Rarely do I see the high-minded discussions of Project Syndicate or the World Economic Forum make it to local newspapers in tightly worded arguments that explicitly present the current parameters of debate among the elite to an audience that does not negotiate trade agreements for a living. For the unfamiliar reader, it can often feel like walking into a room and catching the tail end of an argument that makes no sense without the backstory. If we want to convince American voters that a globalized world is in their interest, we have to make a better effort to explain why it is relevant to their circumstances and keep them apprised of the relevant debates, intermingled with the local news they already consume.  

Getting to Work 

If our conversations remain excessively separated into tiers by social class and niche interest area, we will continue to suffer Marie Antoinette moments. Not only has the mutual awareness of each other’s life circumstances grown too thin for a healthy civic life, the weakening of the regular give-and-take of ideas and grievances up and down our societal hierarchy in a structured way has made it harder to make timely adjustments to fixable shortcomings and to redress valid critiques such that American workers see that a globalized system also benefits them sometimes. Without this regular exchange, we miss opportunities that would otherwise be obvious, and we end up treating each other like museum oddities when we stumble upon each other by accident.

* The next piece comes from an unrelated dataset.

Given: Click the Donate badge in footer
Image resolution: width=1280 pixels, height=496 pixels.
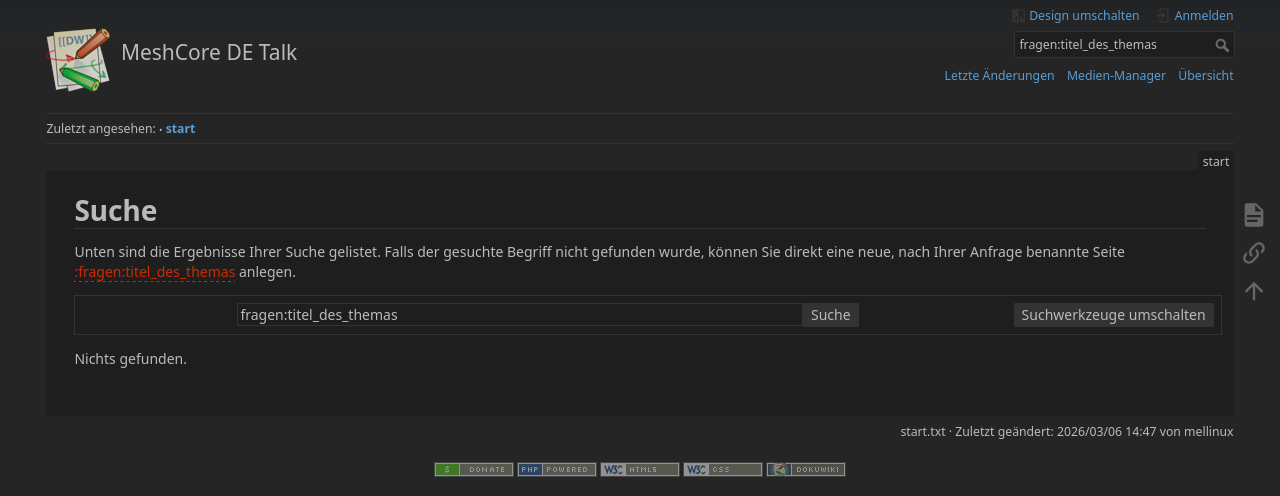Looking at the screenshot, I should click(474, 469).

Freeing up time for these types of deeper dives and partnerships with local news outlets that could support a healthier local-to-global conversation might require us in the foreign policy community to stop tweeting at each other throughout the day. I recognize that in a few short years this has gone from an obvious statement needing no explanation to a controversial proposition, but there is an opportunity cost in terms of less time doing investigative work and the tendency to get so lost in the weeds of esoteric debates that we forget to present the basic outlines of the topic in question when engaging a broader audience. I tweeted for several years and I regret the time wasted and needlessly harsh words exchanged.

For the Pacific Council and other internationally minded organizations to move forward in this new political landscape where many of our prior assumptions are in question, the local-to-global frame can provide room for fresh ideas. Focusing conversations on institutions and the appropriate locus of decision-making authority for different policy issues could ensure that those ideas are channeled toward constructive criticism and reforms.

____________________ 

Tim Ridout is a Pacific Council member and a writer living in Cambridge, Mass.

The views and opinions expressed here are those of the author and do not necessarily reflect the official policy or position of the Pacific Council.